Mike Rowand, director of Advanced Customer Technology at Duke Power, says that early EVs will not be for everyone. It may be several years before EVs come into use in some places. In New York City, car sharing (membership groups that let people pick up parked cars and trucks when they need them) may be the first opportunity for driving EVs.
Rowand says that the company will not be putting a lot of public charging on the ground before the first cars are delivered. The utility’s goal, he says, is to be “just ahead of the consumer,” and that means waiting to see what the market does, and where it develops.
That will come as a disappointment to Gothamites, who probably presume they’re at the head of the queue. Utilities, Rowand says, can’t be ready on day one for every single application. EVs need to be for families with garages first, then other models will play out. Yes, the world is increasingly urban and many EVs are being touted as city cars, but there aren’t many garages in urban cores.
Charged Up in California
Still, utilities, especially in California, say they’re ready to charge large numbers of EVs.

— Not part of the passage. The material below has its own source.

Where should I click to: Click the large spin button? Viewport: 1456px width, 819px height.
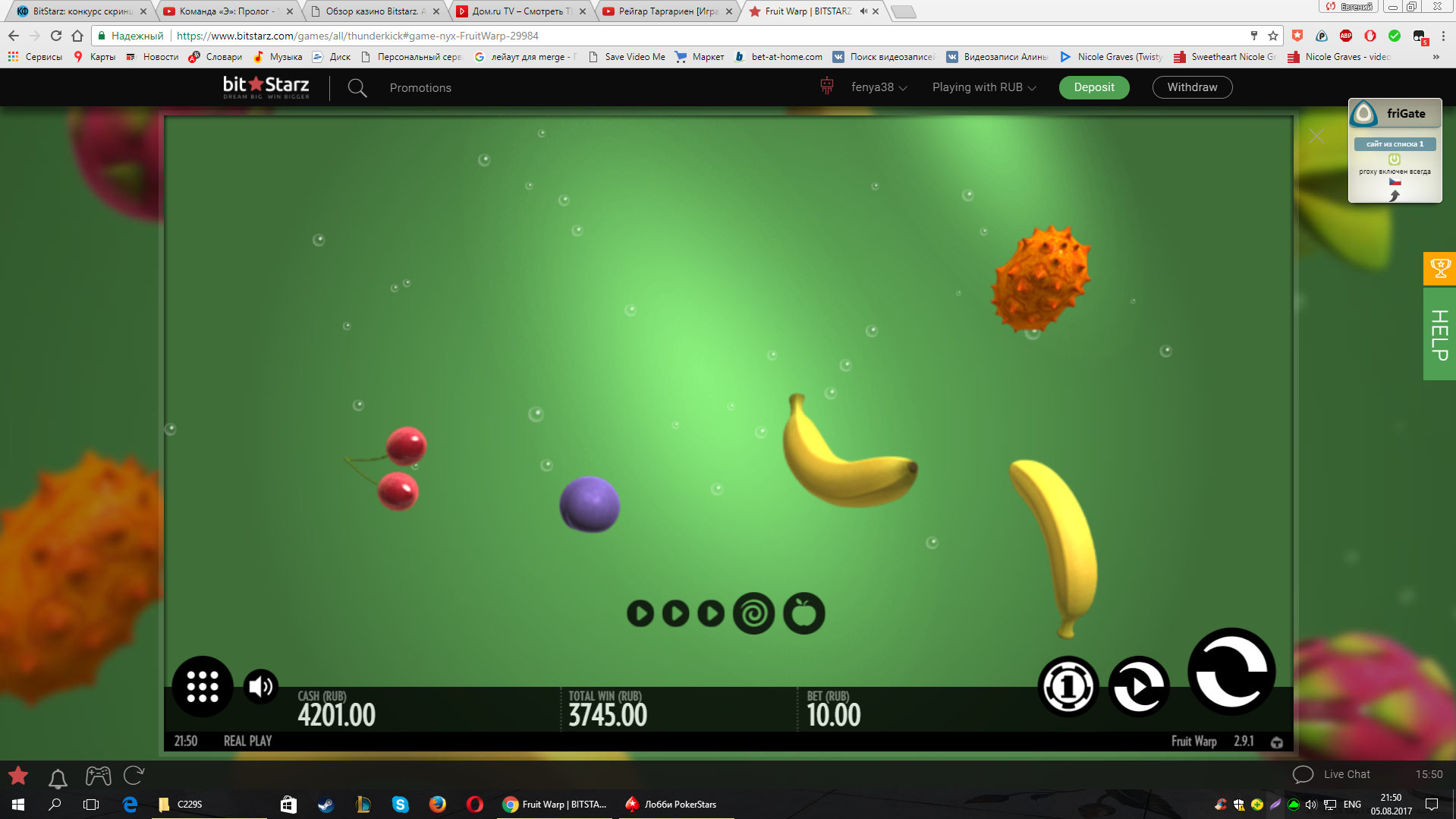tap(1231, 672)
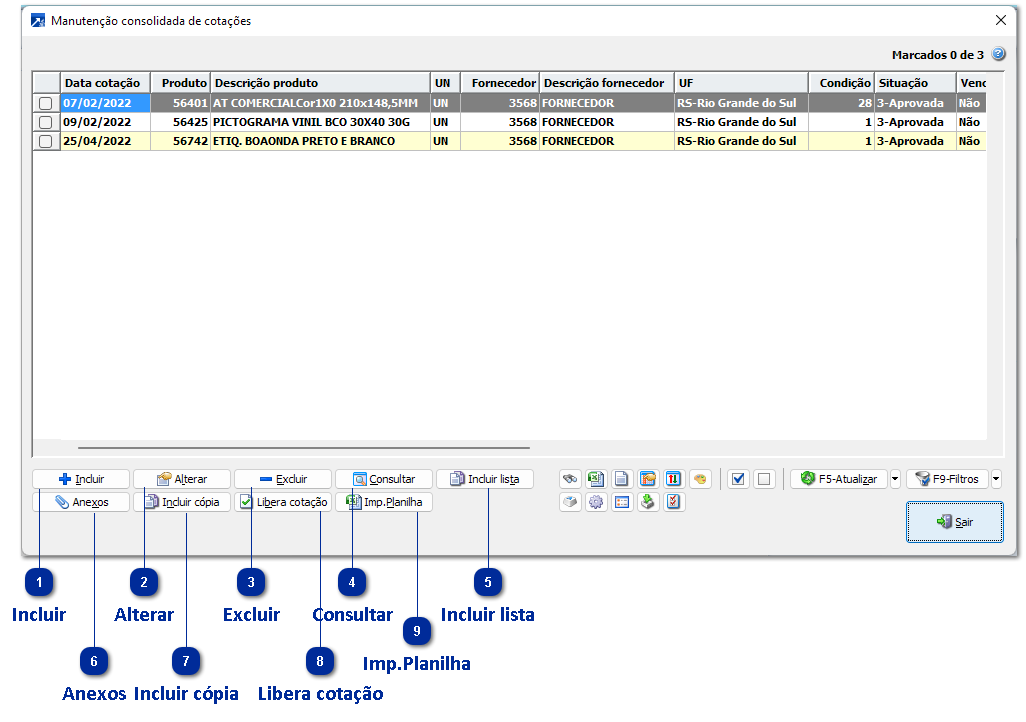Tick the checkbox for PICTOGRAMA VINIL row
The image size is (1026, 722).
click(x=46, y=122)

California will probably be the number-one early adopter state, with 25% of U.S. hybrid sales, EV-friendly laws and a unique $5,000 cash rebate.
According to Doug Kim, director of plug-in electric vehicle readiness at Southern California Edison (which has the largest utility fleet of green cars in the U.S.), southern California will likely be the first and largest market for EVs. Kim estimates that Edison’s 50,000-square-mile coverage area could be home to a whopping 450,000 plug-in cars and trucks by 2020.

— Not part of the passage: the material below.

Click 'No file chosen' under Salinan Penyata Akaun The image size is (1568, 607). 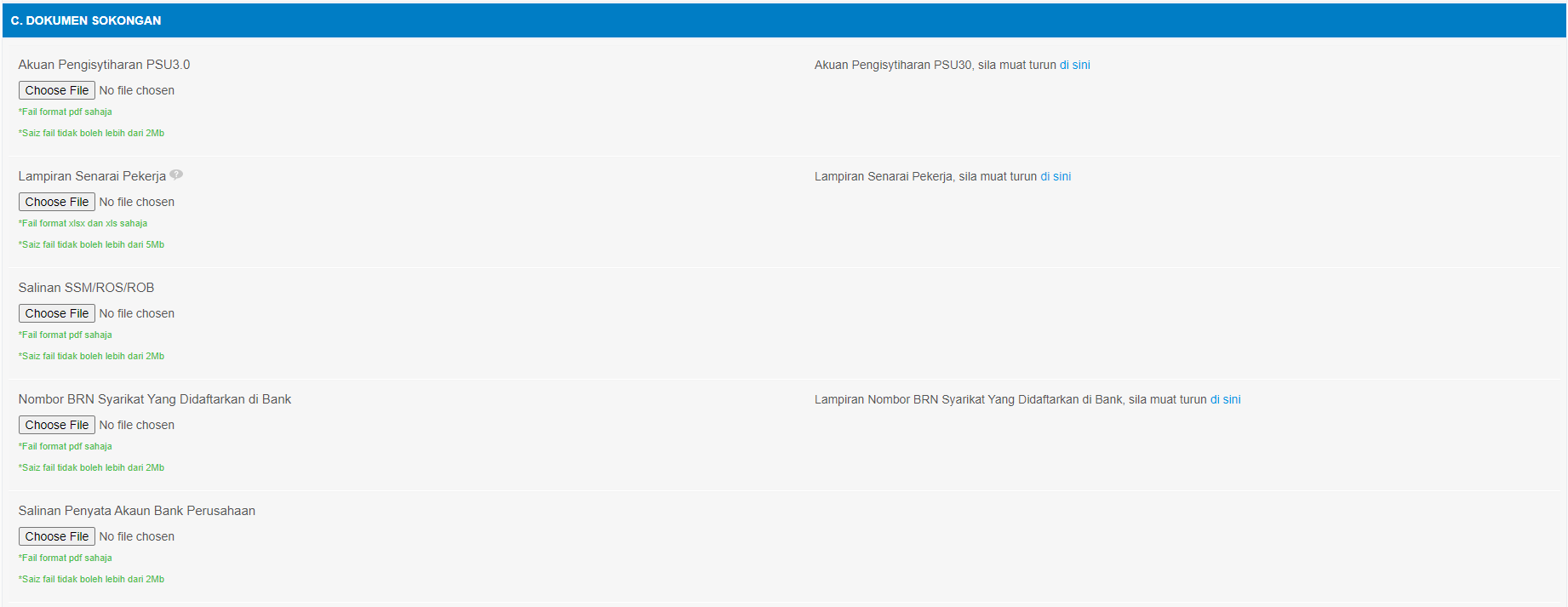pyautogui.click(x=136, y=536)
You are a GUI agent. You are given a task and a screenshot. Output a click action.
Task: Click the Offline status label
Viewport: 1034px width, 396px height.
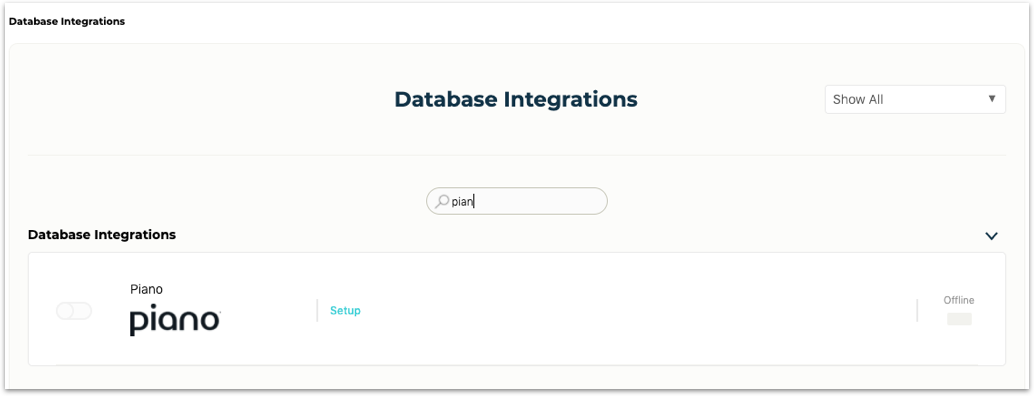(x=959, y=300)
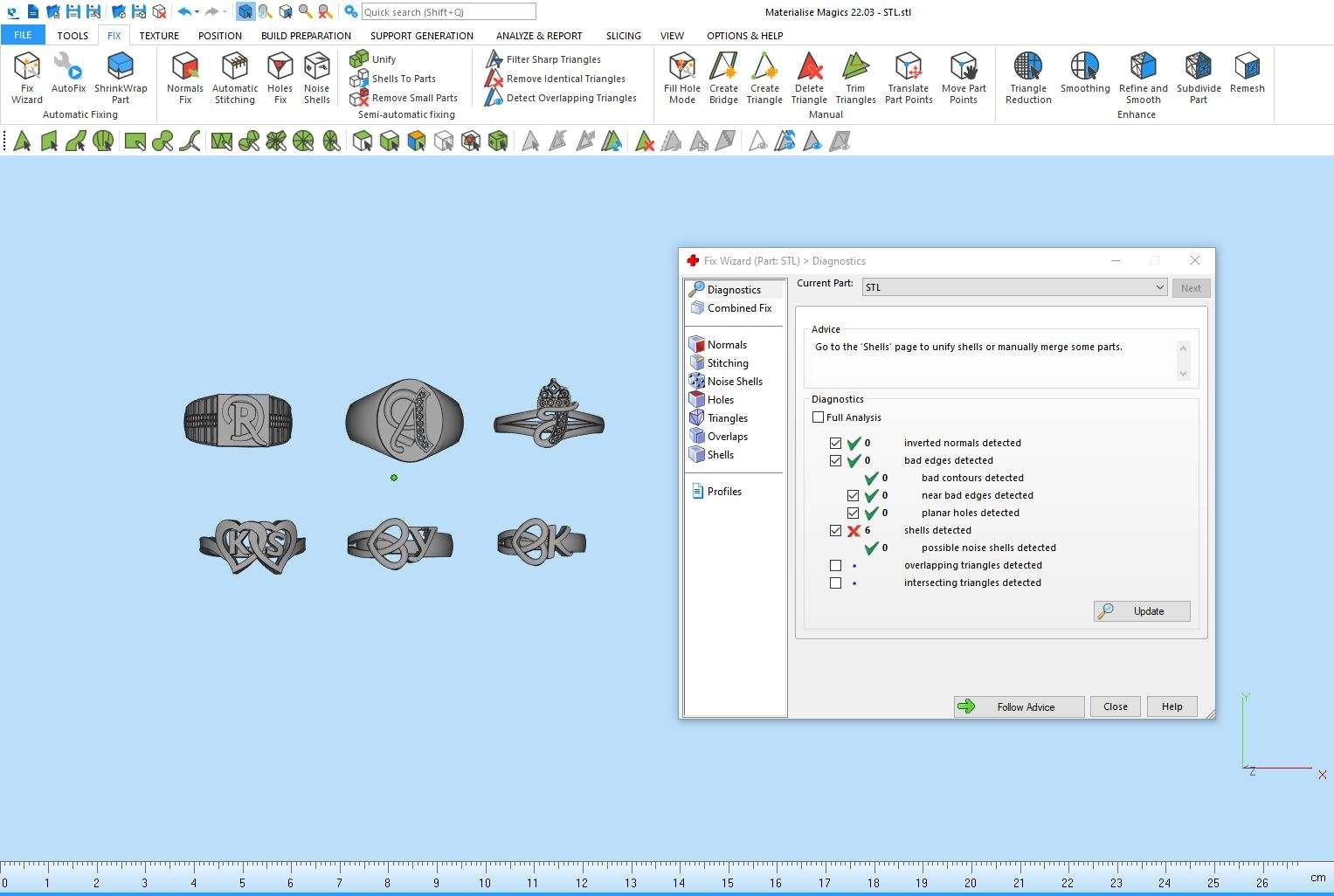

Prodded about urban charging, Kim talked about charging stations in the workplace, at gas stations and at big-box retailers. But virtually none of that will be available to people who live in an apartment, work in an office tower or shop in a storefront without a parking lot.
Felix Kramer, founder of CalCars.org, says it will all—eventually—work out. “First buyers will self-select,” he says.
“They will be people with garages and access to a plug. As vehicles become available, parking garages will start providing charging because it will offer a commercial advantage. Some early buyers might be unhappy campers until fast charging is available.”
The Fast Charge
Fast charging, with 480 volts, is what the big-box retailers are likely to offer, and it has the potential to recharge an EV in 30 minutes. But batteries will need active cooling for that to work, because fast charging would otherwise heat packs up too much and impact their longevity.
The most likely urban scenario is as Kramer suggests: Big city parking garages and street-level lots will add charging that is accessible to regular customers. A second source will be coop apartment complexes with some parking. Fast charging will remain one of the big challenges of EV adoption, though.
The New Urbanism movement says living in a central city is the greenest choice you can make, but does an EV fit with that lifestyle? It will be the utilities that ultimately decide.